GOAL OF THE EXERCISE: Pictures are not part of the copy. Write out exactly the lines from the line with "Image resolution: width=735" through the end of the entries below.

GIVEN INFORMATION Block Start

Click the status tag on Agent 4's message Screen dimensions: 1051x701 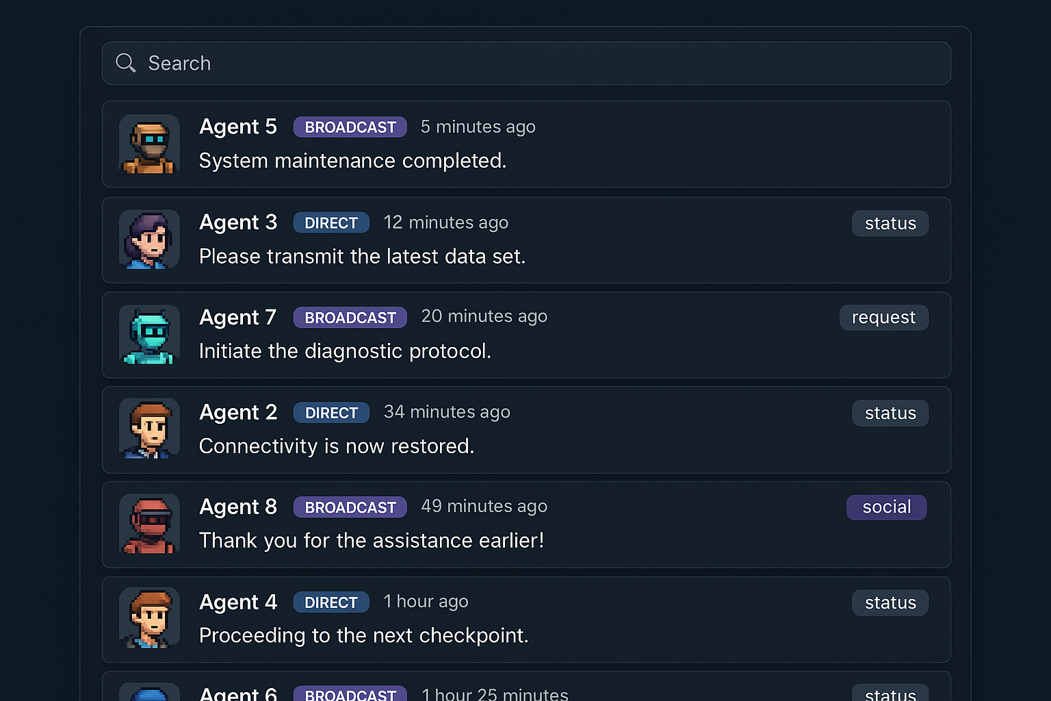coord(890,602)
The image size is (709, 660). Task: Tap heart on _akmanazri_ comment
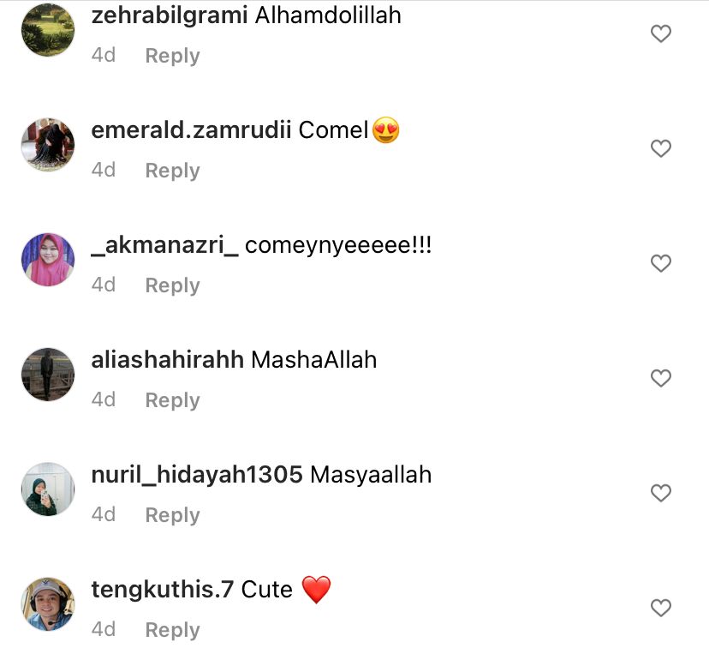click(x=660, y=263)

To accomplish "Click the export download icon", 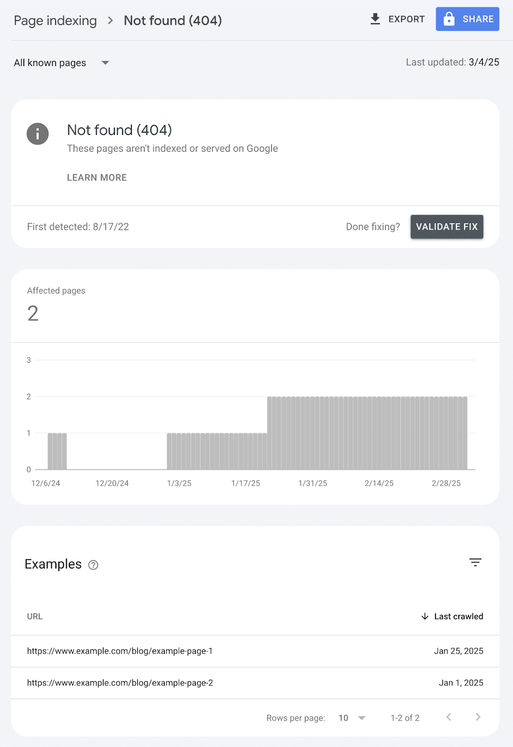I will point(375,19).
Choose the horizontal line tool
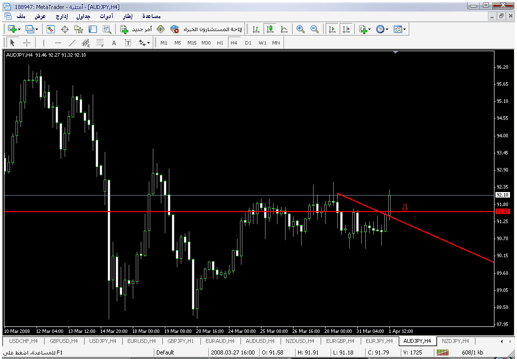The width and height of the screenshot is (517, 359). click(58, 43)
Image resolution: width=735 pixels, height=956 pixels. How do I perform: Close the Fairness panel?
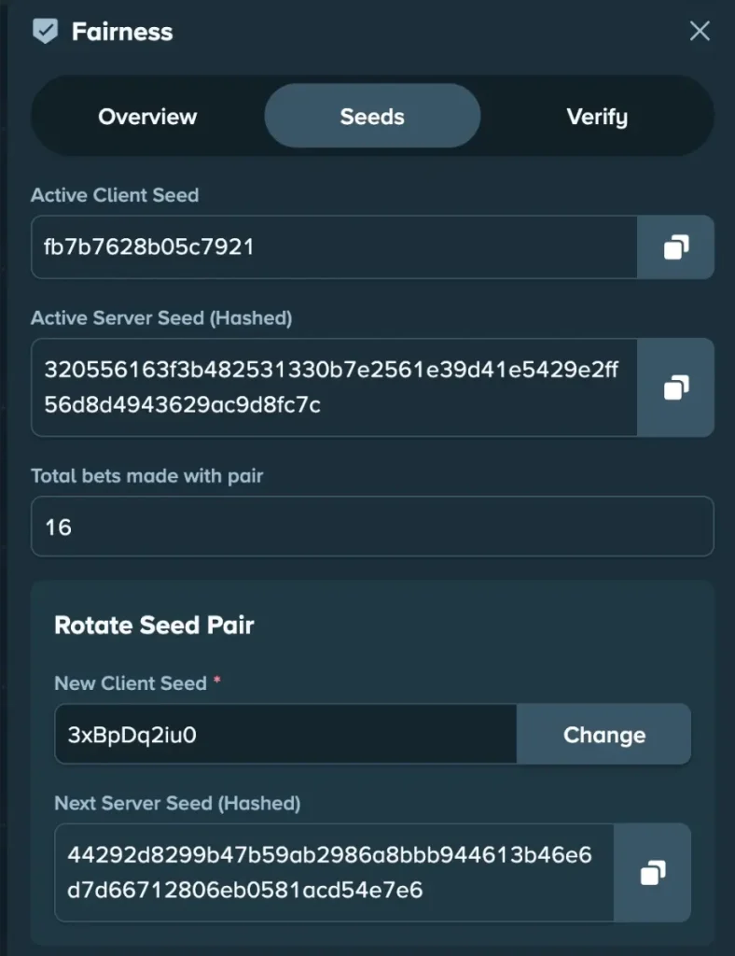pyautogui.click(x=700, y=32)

GIVEN INFORMATION Block End

EXERCISE SOLUTION:
Image resolution: width=735 pixels, height=956 pixels. How do I perform: Close the Fairness panel?
pyautogui.click(x=700, y=32)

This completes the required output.